Wenkel appeared at many important opera houses of the world including Deutsche Oper Berlin, Palais Garnier in Paris, La Scala in Milan, the Royal Opera House in London, the Teatro Colón in Buenos Aires, as well as Rome, the opera houses of Stuttgart, Zurich, Geneva, Lisboa, Venice and Prague, among others, concert halls including the Berliner Philharmonie, Concertgebouw in Amsterdam, Accademia di Santa Cecilia in Rome, the Kennedy Center in Washington, D.C. and Carnegie Hall in New York. During the 1980s, she appeared repeatedly in Marcel Prawy's TV productions Gute Laune mit Musik and Ihre Melodie. Since her concert debut in 1964, Wenkel was continuously performing, and she worked with many of the most prominent conductors, e. g. Riccardo Chailly, Colin Davis, Christoph von Dohnányi, Christoph Eschenbach, Bernard Haitink, Marek Janowski, Erich Leinsdorf, Gerd Albrecht, Riccardo Muti, Václav Neumann, Seiji Ozawa, Giuseppe Sinopoli, Gabriel Chmura, Michael Hofstetter, Ulf Schirmer and Klaus Tennstedt. Her roles included Fricka and Waltraute in the Ring cycle at the Graz Opera, and Klytämnestra in Elektra by R. Strauss at the Budapest Spring Festival and at the Freiburg Opera, In the 2002/03 season she portrayed the title role in Aribert Reimann's Bernarda Albas Haus in the opera's Swiss premiere at the Bern Theatre, and in 2012 Filipjewna in Tchaikovsky's Eugene Onegin) at the Staatstheater Saarbrücken. In contemporary music, she collaborated with composers Hans Werner Henze, Krzysztof Penderecki and Reimann. Henze composed for her his revision of Wagner's Wesendonck Lieder for alto and chamber orchestra, and she performed the premiere under his direction at the Westdeutscher Rundfunk in 1977. In 1999 she portrayed Magda Schneider in the premiere of Tod und Teufel by Gerd Kühr and Peter Turrini during the Steirischer Herbst in Graz. Wenkel is also renowned for giving recitals around the world, accompanied by pianists including Geoffrey Parsons, Rudolf Jansen, Phillip Moll, Erik Werba, Wilhelm von Grunelius, Cord Garben, Helge Dorsch, Burkhard Schaeffer and Felix-Jany Renz.

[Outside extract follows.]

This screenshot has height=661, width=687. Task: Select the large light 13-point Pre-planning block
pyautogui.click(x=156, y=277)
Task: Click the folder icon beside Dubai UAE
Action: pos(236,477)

Wenkel died in December 2025 after a short illness in Hirschberg-Leutershausen at the age of 88.[4]
Reviews
- On 19 April 1971, The Daily Telegraph London wrote about Wenkel's concert at the English Bach Festival: "Each of the soloists sang with some command here but outstanding was the splendid young contralto Ortrun Wenkel, who produced the liveliest and most committed solo of the evening."[5]
- In September 1981, Speight Jenkins wrote in Record World, New York, about the recording of Das Rheingold with Wenkel (Erda), Siegmund Nimsgern (Alberich), Theo Adam (Wotan), Peter Schreier (Loge), Lucia Popp (Woglinde), Yvonne Minton (Fricka) and the Staatskapelle Dresden conducted by Marek Janowski, recorded 1980 in Dresden: "Of the singers the best by far is Ortrun Wenkel, the Erda. She levels her competition on all the other sets. This is a great Erda, a true contralto Mother Earth who inspires terror and commands with authority."[6]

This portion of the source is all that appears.